• **DESCRIPTION OF THE TASK**: Give all of the data below again exactly, and drop the images.

• **EXCERPTED RECORDS**:
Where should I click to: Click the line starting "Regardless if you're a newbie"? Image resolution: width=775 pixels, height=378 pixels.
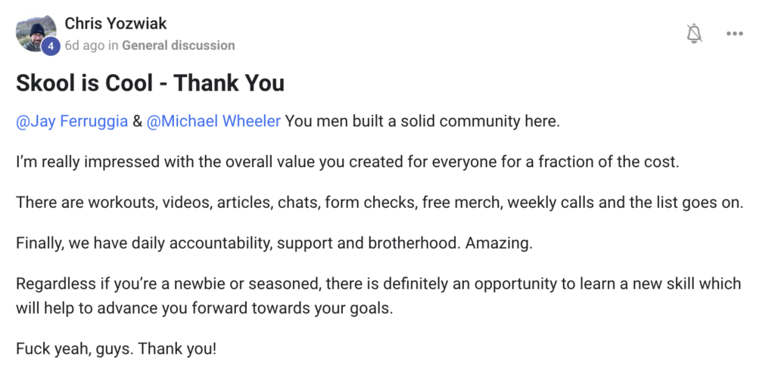378,284
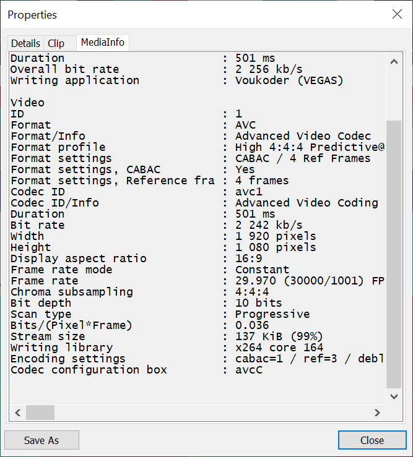413x457 pixels.
Task: Click the vertical scrollbar up arrow
Action: click(x=394, y=62)
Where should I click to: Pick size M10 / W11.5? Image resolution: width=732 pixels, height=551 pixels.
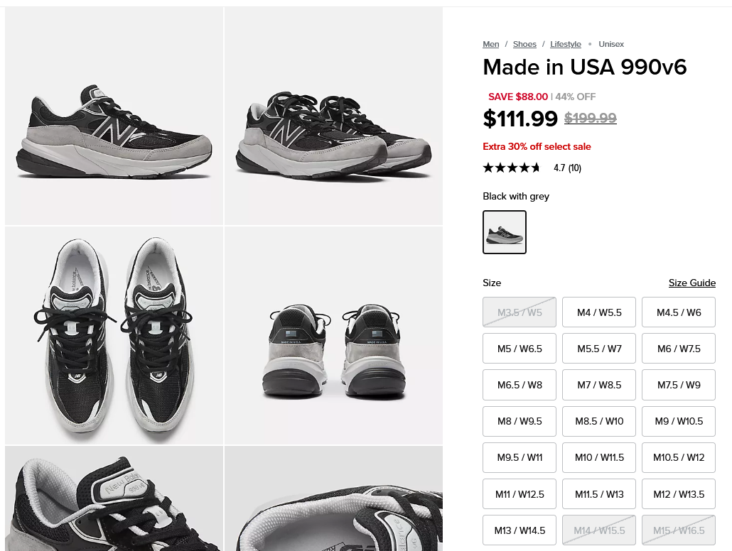(599, 457)
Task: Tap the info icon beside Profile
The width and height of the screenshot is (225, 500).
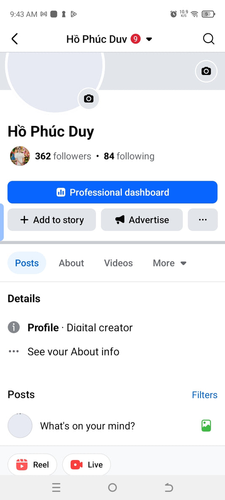Action: (x=14, y=327)
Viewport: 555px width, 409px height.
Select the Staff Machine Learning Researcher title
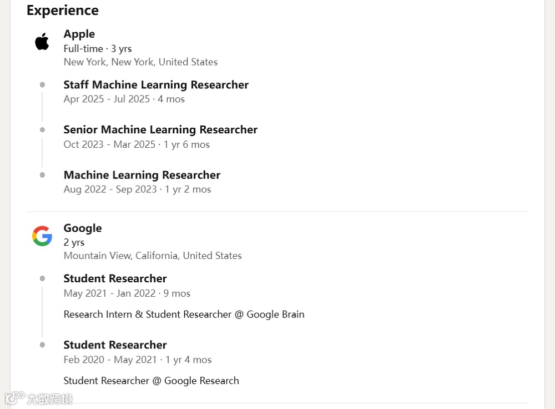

• **RESPONSE TO THIS TASK**:
Where should I click to: Click the line starting "Regardless if you're a newbie"? Image resolution: width=775 pixels, height=378 pixels.
378,284
413x457 pixels.
Task: Click the vertical scrollbar up arrow
Action: click(x=394, y=62)
Where should I click to: Pick size M10 / W11.5? Image resolution: width=732 pixels, height=551 pixels.
(599, 457)
Task: Tap the info icon beside Profile
The width and height of the screenshot is (225, 500).
Action: (x=14, y=327)
Viewport: 555px width, 409px height.
Select the Staff Machine Learning Researcher title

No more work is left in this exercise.